作業内容:
下のインジウム回収に関する抜粋で、「現在、インジウムは」で始まる段落を、主な事実を残したまま短い箇条書きに書き直してください。

ページ抜粋:
本発明は、インジウム含有物からインジウムを回収する方法に関する。
現在、インジウムは、III-V族化合物半導体としてInP、InAs等の金属間化合物に、あるいは太陽電池用材料等として、錫をドープした酸化インジウム(ITO)の形で透明導電性薄膜に利用されており、今後その需要は益々伸長するものと期待されている。しかし、インジウムには主たる鉱石がなく、工業的には亜鉛製錬、鉛製錬の副産物として、例えば、製錬時のばい煙中に濃縮されたインジウムを回収することにより生産されている。したがってインジウム回収の原料は、Zn、Fe、Cu、Al、Ga、As、Cd等の金属不純物を多く含んでおり、またこれら金属成分以外にも微量に含まれる成分の種類が多い。このため、これら金属不純物を除去し、高純度のインジウムを回収するには複雑な工程が必要となる。
そこで、本発明の出願人は、インジウム含有物からインジウムを回収する方法について、特許文献1を提案した。
以下、図面を参照しながら特許文献1に係るインジウム含有物からインジウムを回収する方法について簡単に説明する。
図3は、従来の技術に係るインジウムの回収工程の一例を示すフロー図である。
(1)は、原料であるインジウム含有物を酸で浸出処理し、インジウムと共に酸に可溶な金属を溶解して浸出液を得る連続的な第1の酸浸出工程である。
(2)は、酸化還元電位を調整しながら、前記(1)の工程で得られた浸出液に硫化剤を添加し、Cu等のインジウム以外の金属を沈殿除去する、脱銅(Cu等の除去)工程である。
(3)は、前記(2)の工程で得られたインジウム含有浸出液に硫酸と硫化剤とを添加して、インジウムを硫化物として沈殿濃縮する硫化沈殿工程である。
(4)は、前記(3)の工程で得られたインジウム硫化物に硫酸酸性下でSO2ガスを吹き込むことによりインジウムを選択的に浸出してインジウム含有浸出液を得るSO2浸出工程である。
(5)は、前記(4)の工程で得られたインジウム含有浸出液へ、アルカリ金属を添加してpH2〜2.5とし、金属粉(亜鉛粉)を添加し、インジウムスポンジを置換析出させる置換析出工程である。

データ行:
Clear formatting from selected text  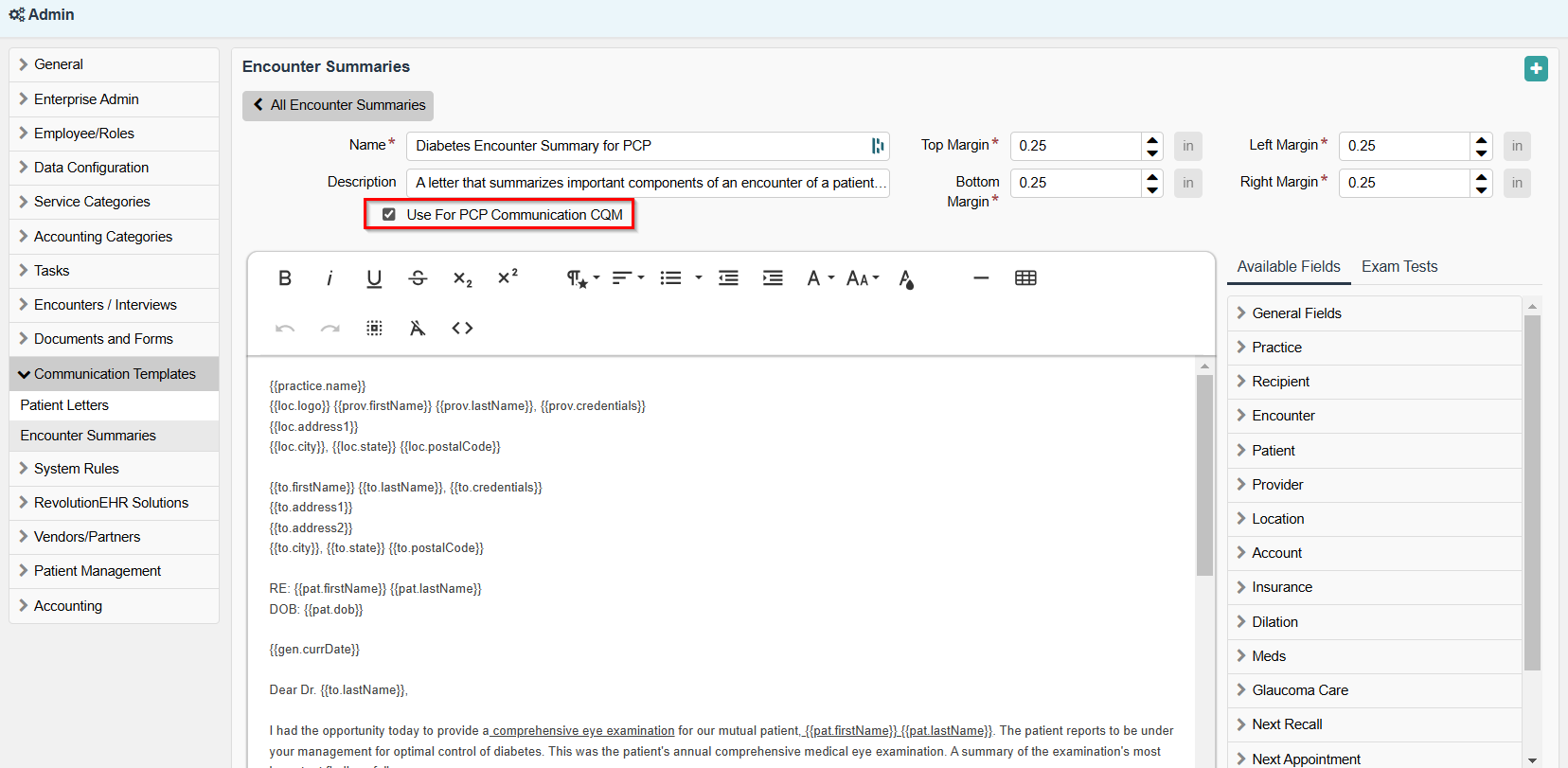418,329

...

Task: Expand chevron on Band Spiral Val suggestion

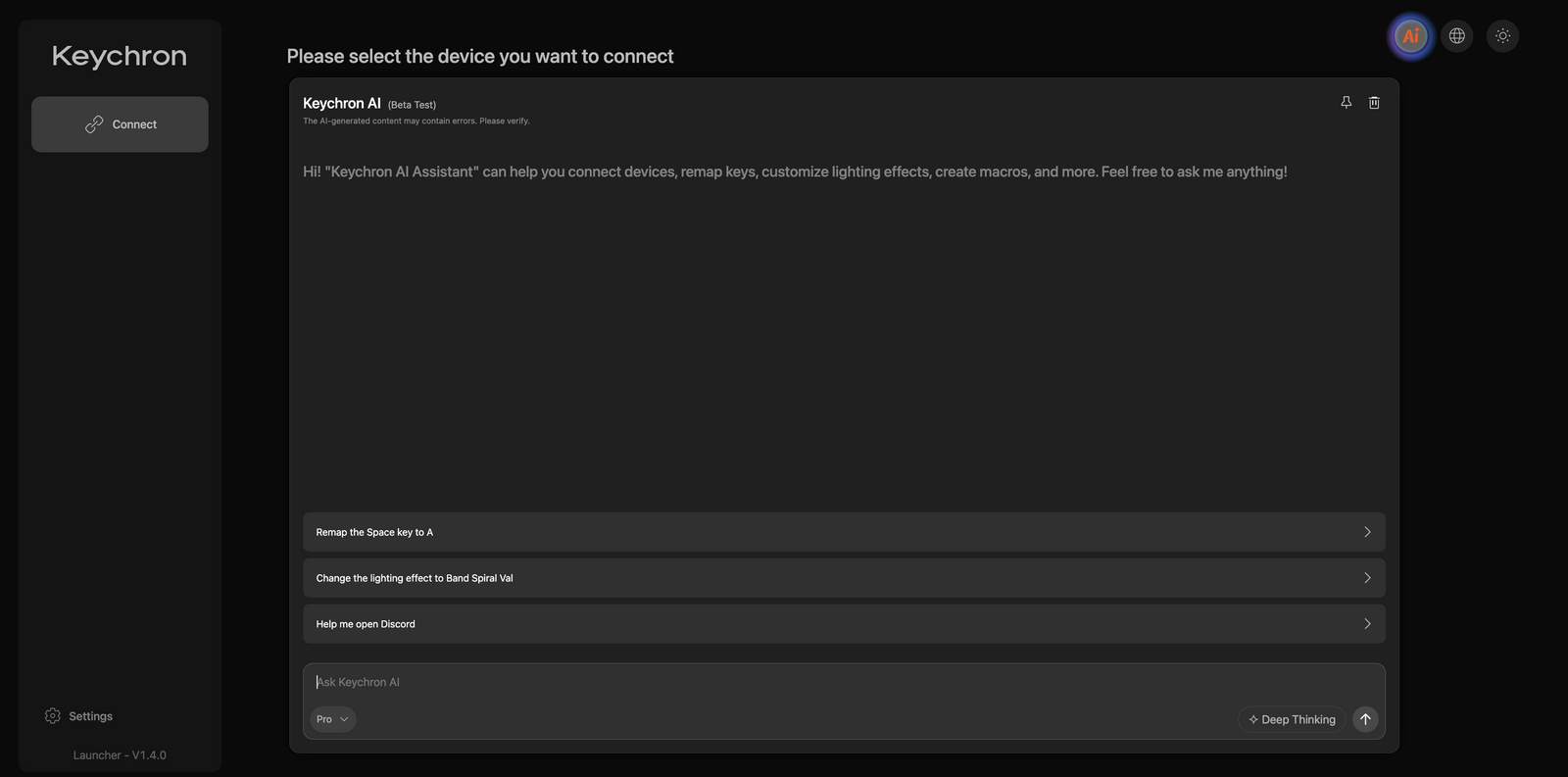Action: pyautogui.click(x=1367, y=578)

最終結果:
- インジウムは、InP、InAs等のIII-V族化合物半導体に使われている。太陽電池用材料等としては、錫をドープした酸化インジウム(ITO)の形で透明導電性薄膜に使われている。需要は今後さらに伸びると期待されている。
- インジウムには主たる鉱石がない。亜鉛製錬・鉛製錬の副産物として、たとえば製錬時のばい煙中に濃縮されたものを回収して生産されている。
- そのため回収原料は、Zn、Fe、Cu、Al、Ga、As、Cd等の金属不純物を多く含み、微量に含まれる成分の種類も多い。
- 高純度のインジウムを回収するには、これらの不純物を除く複雑な工程が必要になる。